▶ **RECORDS SUPPLIED**:

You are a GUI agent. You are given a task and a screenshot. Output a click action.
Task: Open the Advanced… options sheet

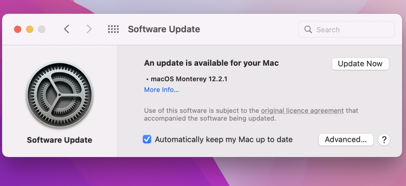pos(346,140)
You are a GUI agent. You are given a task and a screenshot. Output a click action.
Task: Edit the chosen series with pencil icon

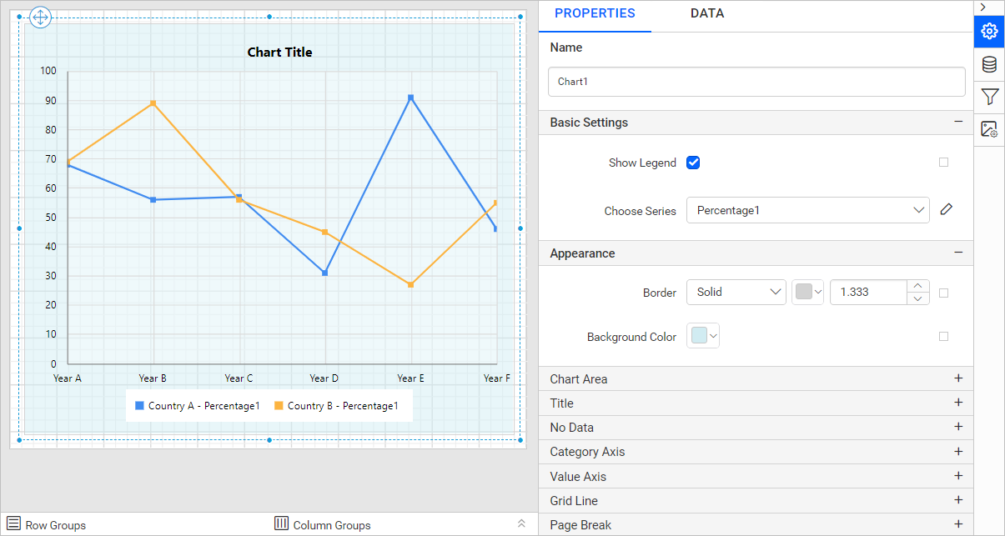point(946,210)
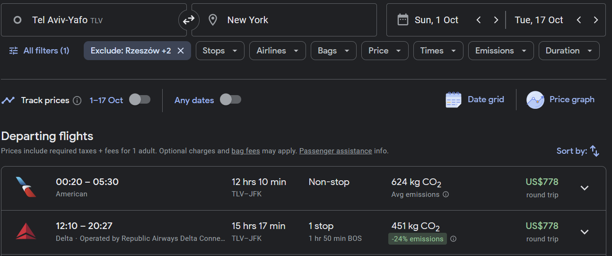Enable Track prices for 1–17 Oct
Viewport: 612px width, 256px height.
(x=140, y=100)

▶ **YOUR ASSIGNMENT**:
The answer should hold every entry exactly as given and no pictures at all.

▶ **RESPONSE TO THIS TASK**:
You are a GUI agent. You are given a task and a screenshot. Output a click action.
Task: Open the Advanced… options sheet

pos(346,140)
You are a GUI agent. You are given a task and a screenshot. Output a click action.
Task: Edit the chosen series with pencil icon

point(946,210)
Enable Track prices for 1–17 Oct
Viewport: 612px width, 256px height.
(x=140, y=100)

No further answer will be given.